LEGAL ENGLISH IN RUSSIA

LEGAL ENGLISH IN RUSSIA
The main aim of this blog is to discuss matters of interest to Russian speakers who work with and draft legal documents in English, based on my experience of working as a legal editor, translator and English solicitor in a prominent Russian law firm.













07 December 2013

2-4-6-8 hypenate?

With many points of grammar and style in English, it’s fairly easy to detect a trend if you read enough texts by educated native speakers with good writing skills. This isn’t the case, however, with the hyphen, so I thought I’d offer a few comments in case people are confused.

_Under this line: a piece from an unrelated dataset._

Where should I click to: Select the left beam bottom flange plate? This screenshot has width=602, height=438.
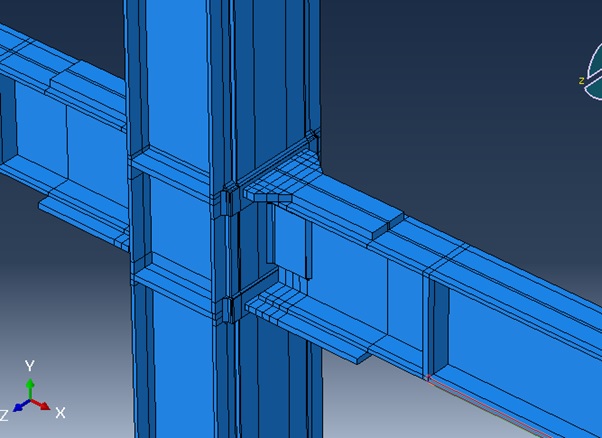tap(80, 207)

Generally, when phrase is run together to make an adjective before a noun, it’s hyphenated, but it isn’t when it follows the noun. So you have an ‘up-to-date guide to consumer law’ but would say that ‘my guide to consumer law is up to date’. However, an exception to this is that it’s not considered good form to hyphenate a phrase including an adverb ending in ‘–ly’. Thus, you’d say ‘this is a badly written guide to consumer law’ but that ‘the same author produced a well-written guide to commercial contracts last year’.

With compound nouns, the more progressive trend seems to be to use one word where possible, so this is generally what I advise. I’d therefore say ‘guidebook’, ‘email’, ‘website’, ‘paywall’ and so on rather than hyphenating (or even using two words). This mirrors a process where words like downstairs used to be written as down-stairs, a practice that looks very quaint these days.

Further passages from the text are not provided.